In early 1999, out of frustration at repeated “one-liner” replies from politicians, Christine Buckley, Carmel McDonnell-Byrne and Bernadette Fahy who had also been in Goldenbridge, went directly to see then minister for education Micheál Martin.

They met him again later with taoiseach Bertie Ahern. Other meetings with the two politicians followed and the women were told of plans for a public apology 10 to 14 days before it happened. They were also told about plans for a commission of investigation and a redress scheme.

At the same time the late Mary Raftery's States of Fear series on institutional abuse, and with which Christine Buckley assisted, was being prepared. It was broadcast on RTÉ television in April/May 1999. After which, le déluge . . .

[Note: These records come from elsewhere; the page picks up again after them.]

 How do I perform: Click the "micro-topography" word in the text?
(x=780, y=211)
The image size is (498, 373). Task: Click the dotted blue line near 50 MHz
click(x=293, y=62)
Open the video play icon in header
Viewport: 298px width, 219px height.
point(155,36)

The public apology to all abuse survivors was delivered by Bertie Ahern. The Commission to Inquire into Child Abuse was set up and its 2,600-page report was published in May 2009. The Residential Institutions Redress Board was also set up and is completing its work after making awards to more than 15,600 survivors.

Buckley was devoted to the Aislinn Centre which she and Carmel McDonnell-Byrne opened to help survivors in 1999. It took up much of her time in the latter years, even as she struggled with bouts of cancer since 2000.

In 2010 she was named European Volunteer of the Year and in 2012 was awarded an honorary doctorate by Trinity College Dublin, her father’s alma mater and where her son Conor played rugby.

The honours keep coming, even in death. Earlier this month the Christine Buckley Volunteer of the Year Award, as it shall be known, was presented by Clíona Buckley on behalf of Volunteer Ireland to Jim Kavanagh of Chernobyl Children International in Dublin's City Hall. Earlier, Darragh Buckley accepted an honorary higher diploma in arts from UCD on his mother's behalf.

At the funeral last March, her sister Cynthia Emienike reminded everyone of the person behind the public face. "Behind her tenacity and her public pursuit of justice was a humble, loving, compassionate, caring and faithful" woman, she said. And behind that woman was a loving, compassionate and supportive family.

Christine Buckley was an original among Irishwomen and a pioneer in exposing how this State “cherished” so many of its children, whatever their age, throughout the 20th century.

Ní bheidh a leithéid arís ann. (We shall not see her like again).